Qualification Requirements: Skills, Knowledge, Abilities

  • Familiarity with NCQA, CMS, state Medicaid, and other regulatory guidelines.
  • Strong analytical, organizational, and clinical decision-making skills.
  • Excellent communication skills (written and verbal) for peer-to-peer interactions and interdisciplinary collaboration.
  • Proficiency with utilization management tools and platforms (e.g., InterQual, MCG, care management systems).
  • Demonstrated ability to work effectively across teams and departments to support organizational goals.
  • Understanding of value-based care models and population health strategies

Education

  • MD or DO degree required.
  • Board certification required (ABMS or AOA recognized specialty).
  • Active, unrestricted license to practice medicine in the state(s) of operation (e.g., New York).
  • No history of sanctions from state licensing boards or federal healthcare programs (e.g., Medicare, Medicaid)

Experience

  • Minimum of 5 years of clinical practice experience.
  • Minimum of 2 years of experience in a managed care environment or utilization management role strongly preferred.
  • Experience with reviewing medical necessity, interpreting clinical guidelines, and participating in appeal and grievance processes is highly desirable.

The Company

The Company is the largest physician-owned and led IPA in the Northeast, serving the five boroughs, Long Island, and Westchester.
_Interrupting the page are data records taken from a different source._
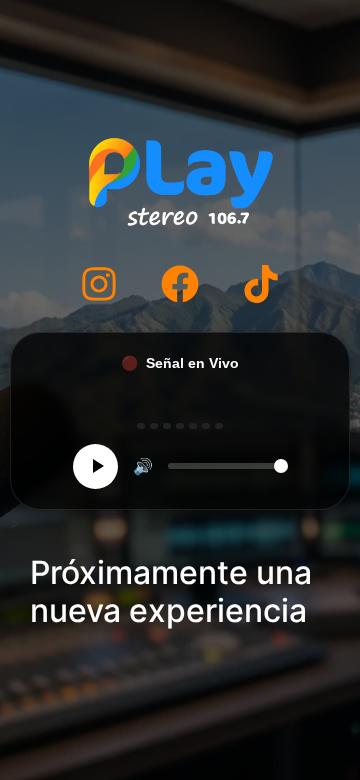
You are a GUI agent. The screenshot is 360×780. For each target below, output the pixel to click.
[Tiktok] (261, 284)
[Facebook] (180, 284)
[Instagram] (99, 284)
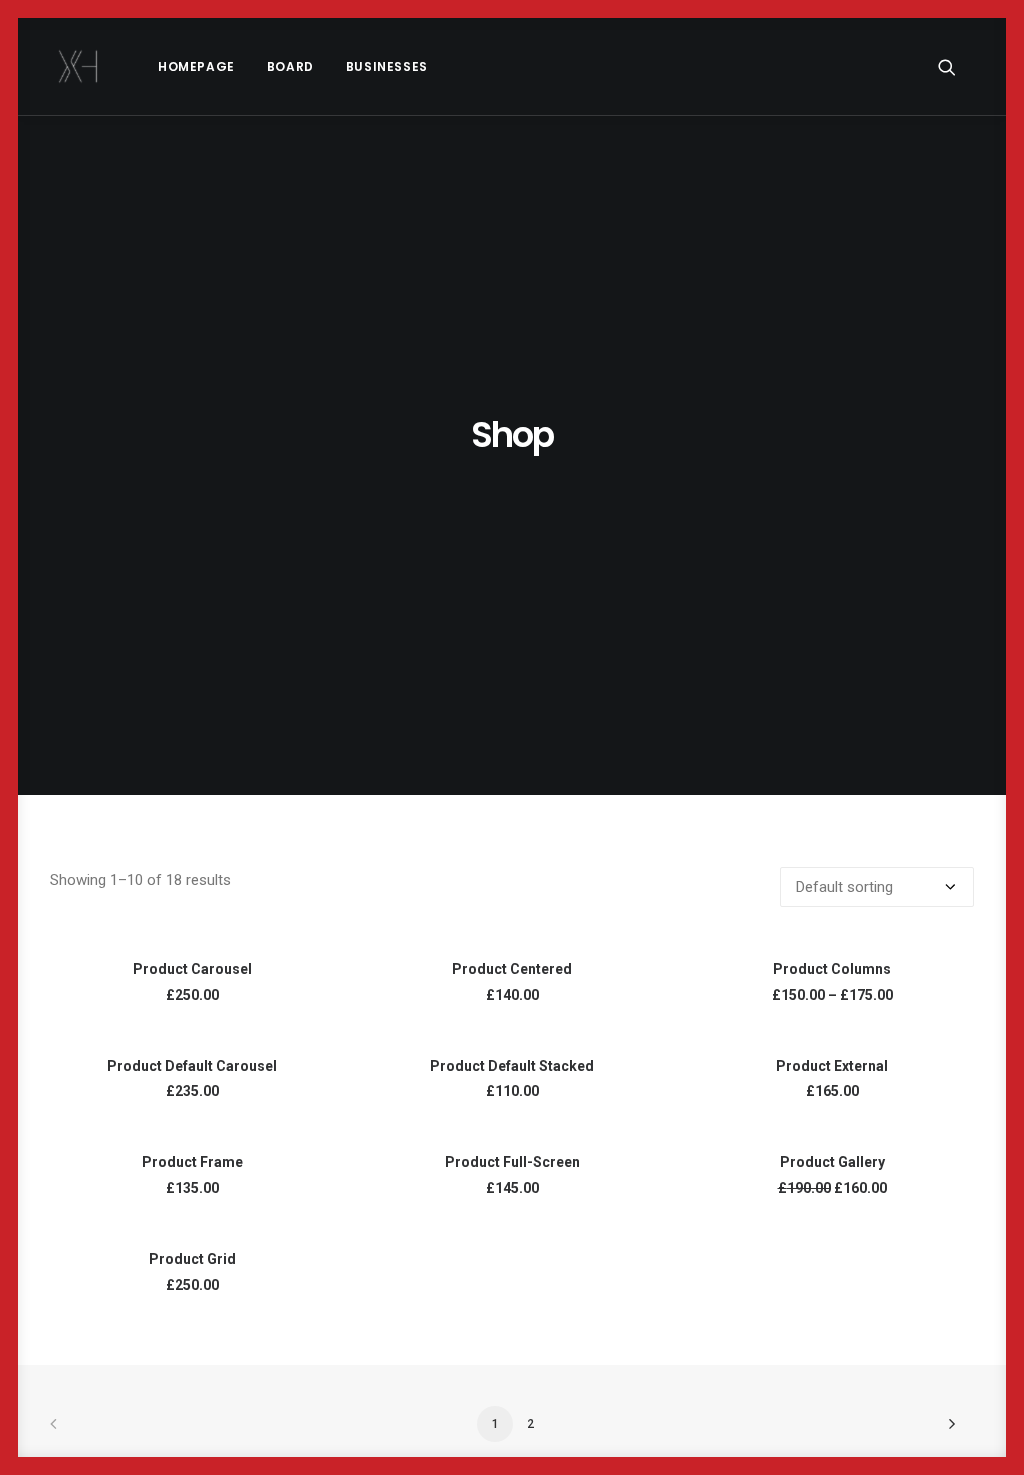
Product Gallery (832, 1162)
Their network includes more than 8,000 primary care and specialist physicians delivering services to over 200,000 members under capitated or shared risk arrangements, including patients enrolled in Commercial, Medicare, and Medicaid products. The company has meaningful long-term partnerships with Emblem Health as well as other major health plans in the New York metro region.

The Management Services Organization employs over 180 staff members dedicated to ensuring practices can deliver great care to their patients while effectively utilizing healthcare resources.